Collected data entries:
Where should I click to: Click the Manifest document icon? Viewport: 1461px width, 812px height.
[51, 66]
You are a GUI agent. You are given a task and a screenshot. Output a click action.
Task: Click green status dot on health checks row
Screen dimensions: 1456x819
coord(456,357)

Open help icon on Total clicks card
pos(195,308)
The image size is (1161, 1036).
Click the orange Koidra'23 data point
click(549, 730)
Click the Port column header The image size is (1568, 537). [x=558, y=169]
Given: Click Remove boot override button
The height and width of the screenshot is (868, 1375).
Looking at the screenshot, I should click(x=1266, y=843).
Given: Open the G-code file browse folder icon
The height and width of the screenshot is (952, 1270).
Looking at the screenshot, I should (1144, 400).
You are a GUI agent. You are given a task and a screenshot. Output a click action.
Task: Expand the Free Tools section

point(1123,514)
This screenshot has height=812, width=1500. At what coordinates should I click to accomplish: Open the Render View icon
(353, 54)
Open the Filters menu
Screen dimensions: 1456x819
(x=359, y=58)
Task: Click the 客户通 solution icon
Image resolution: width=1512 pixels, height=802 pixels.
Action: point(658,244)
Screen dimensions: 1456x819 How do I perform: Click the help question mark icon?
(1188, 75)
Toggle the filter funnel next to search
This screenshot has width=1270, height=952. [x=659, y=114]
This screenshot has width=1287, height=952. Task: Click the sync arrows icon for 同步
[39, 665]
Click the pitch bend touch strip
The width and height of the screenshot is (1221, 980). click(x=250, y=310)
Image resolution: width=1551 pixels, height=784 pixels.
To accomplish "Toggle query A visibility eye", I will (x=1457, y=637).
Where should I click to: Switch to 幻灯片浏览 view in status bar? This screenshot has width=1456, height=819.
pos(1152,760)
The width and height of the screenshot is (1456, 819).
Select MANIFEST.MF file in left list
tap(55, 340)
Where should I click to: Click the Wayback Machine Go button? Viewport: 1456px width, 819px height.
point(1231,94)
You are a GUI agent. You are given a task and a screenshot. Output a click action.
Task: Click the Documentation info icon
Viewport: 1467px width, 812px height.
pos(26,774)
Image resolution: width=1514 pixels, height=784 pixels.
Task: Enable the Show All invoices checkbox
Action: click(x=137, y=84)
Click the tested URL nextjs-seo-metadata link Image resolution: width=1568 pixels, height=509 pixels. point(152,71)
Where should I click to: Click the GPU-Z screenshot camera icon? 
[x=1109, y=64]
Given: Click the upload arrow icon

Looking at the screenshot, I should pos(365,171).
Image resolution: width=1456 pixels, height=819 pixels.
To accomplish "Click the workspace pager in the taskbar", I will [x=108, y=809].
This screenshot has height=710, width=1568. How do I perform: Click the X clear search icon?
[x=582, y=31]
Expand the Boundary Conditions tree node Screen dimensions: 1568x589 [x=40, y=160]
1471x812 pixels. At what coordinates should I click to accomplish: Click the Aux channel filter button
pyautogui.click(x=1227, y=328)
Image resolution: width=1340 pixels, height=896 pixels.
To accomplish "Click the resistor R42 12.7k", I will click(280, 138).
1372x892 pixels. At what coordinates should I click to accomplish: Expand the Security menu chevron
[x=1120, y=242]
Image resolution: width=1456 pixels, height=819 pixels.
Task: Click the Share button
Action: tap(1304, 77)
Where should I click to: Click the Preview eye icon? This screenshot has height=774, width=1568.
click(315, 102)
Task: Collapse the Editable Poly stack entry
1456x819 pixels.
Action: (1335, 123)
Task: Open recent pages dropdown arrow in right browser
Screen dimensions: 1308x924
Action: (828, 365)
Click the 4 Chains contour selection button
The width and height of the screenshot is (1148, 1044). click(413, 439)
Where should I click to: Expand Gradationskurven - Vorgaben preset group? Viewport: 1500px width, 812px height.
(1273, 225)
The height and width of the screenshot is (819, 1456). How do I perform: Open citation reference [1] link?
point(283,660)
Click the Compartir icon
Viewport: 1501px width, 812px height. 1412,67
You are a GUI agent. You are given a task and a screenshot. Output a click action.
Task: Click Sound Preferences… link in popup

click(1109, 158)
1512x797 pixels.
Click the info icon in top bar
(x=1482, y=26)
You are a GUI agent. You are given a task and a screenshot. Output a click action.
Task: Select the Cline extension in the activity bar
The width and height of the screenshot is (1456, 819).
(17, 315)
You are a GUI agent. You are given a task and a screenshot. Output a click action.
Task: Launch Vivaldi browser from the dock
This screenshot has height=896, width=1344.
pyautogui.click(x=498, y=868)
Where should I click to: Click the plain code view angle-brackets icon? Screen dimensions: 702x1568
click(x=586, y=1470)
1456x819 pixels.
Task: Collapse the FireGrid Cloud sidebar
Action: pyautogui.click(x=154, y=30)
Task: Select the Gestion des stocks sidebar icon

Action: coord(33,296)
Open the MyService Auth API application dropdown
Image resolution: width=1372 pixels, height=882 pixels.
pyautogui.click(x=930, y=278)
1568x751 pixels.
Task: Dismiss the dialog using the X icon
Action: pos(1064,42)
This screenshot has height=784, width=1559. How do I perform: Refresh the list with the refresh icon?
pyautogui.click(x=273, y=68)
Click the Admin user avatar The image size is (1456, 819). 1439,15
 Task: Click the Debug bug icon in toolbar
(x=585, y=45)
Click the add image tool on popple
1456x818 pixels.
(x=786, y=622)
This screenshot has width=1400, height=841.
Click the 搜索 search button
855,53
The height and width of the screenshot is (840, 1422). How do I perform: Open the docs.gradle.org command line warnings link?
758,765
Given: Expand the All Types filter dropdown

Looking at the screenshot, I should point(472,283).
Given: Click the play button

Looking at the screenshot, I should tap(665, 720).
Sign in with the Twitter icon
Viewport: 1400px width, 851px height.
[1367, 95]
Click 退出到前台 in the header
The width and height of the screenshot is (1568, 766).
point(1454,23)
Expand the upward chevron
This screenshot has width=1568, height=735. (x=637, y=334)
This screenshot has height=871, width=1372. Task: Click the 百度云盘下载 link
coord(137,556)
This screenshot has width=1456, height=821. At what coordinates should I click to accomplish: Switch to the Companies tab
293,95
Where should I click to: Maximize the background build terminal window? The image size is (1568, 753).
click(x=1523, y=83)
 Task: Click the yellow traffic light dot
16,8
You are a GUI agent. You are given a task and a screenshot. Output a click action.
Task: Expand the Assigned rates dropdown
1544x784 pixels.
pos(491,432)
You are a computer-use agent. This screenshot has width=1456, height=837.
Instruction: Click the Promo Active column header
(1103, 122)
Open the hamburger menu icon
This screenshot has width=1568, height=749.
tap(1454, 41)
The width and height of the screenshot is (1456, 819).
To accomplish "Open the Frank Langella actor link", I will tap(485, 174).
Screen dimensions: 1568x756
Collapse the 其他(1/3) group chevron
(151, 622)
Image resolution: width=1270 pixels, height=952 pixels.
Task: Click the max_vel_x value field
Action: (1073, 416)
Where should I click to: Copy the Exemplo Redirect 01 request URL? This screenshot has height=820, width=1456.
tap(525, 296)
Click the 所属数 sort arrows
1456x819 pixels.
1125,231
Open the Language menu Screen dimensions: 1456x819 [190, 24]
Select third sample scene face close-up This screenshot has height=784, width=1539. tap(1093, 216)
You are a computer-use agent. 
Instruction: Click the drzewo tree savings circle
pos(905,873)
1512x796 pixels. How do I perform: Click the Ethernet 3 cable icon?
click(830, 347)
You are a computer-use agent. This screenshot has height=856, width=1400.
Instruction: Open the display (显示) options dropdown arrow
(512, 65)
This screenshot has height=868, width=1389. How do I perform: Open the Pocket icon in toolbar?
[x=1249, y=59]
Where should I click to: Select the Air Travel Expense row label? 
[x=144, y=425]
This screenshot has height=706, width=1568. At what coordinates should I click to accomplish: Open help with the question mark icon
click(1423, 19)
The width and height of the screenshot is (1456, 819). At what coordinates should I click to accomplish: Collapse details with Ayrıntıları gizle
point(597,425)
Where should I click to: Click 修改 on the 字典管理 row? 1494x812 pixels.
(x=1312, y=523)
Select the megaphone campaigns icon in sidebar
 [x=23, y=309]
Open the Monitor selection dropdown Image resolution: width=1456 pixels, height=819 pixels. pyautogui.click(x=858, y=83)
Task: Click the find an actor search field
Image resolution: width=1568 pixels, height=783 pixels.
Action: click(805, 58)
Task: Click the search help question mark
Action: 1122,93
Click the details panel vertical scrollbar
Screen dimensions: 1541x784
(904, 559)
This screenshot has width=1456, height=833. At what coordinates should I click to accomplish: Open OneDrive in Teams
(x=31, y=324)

Exercise>
Write down exactly the span of lines above from the one containing "Task: Click green" to the one containing "Given: Click Remove boot override button", both ends included.

Output for this exercise>
Task: Click green status dot on health checks row
Screen dimensions: 1456x819
coord(456,357)

Open help icon on Total clicks card
pos(195,308)
The image size is (1161, 1036).
Click the orange Koidra'23 data point
click(549, 730)
Click the Port column header The image size is (1568, 537). [x=558, y=169]
Given: Click Remove boot override button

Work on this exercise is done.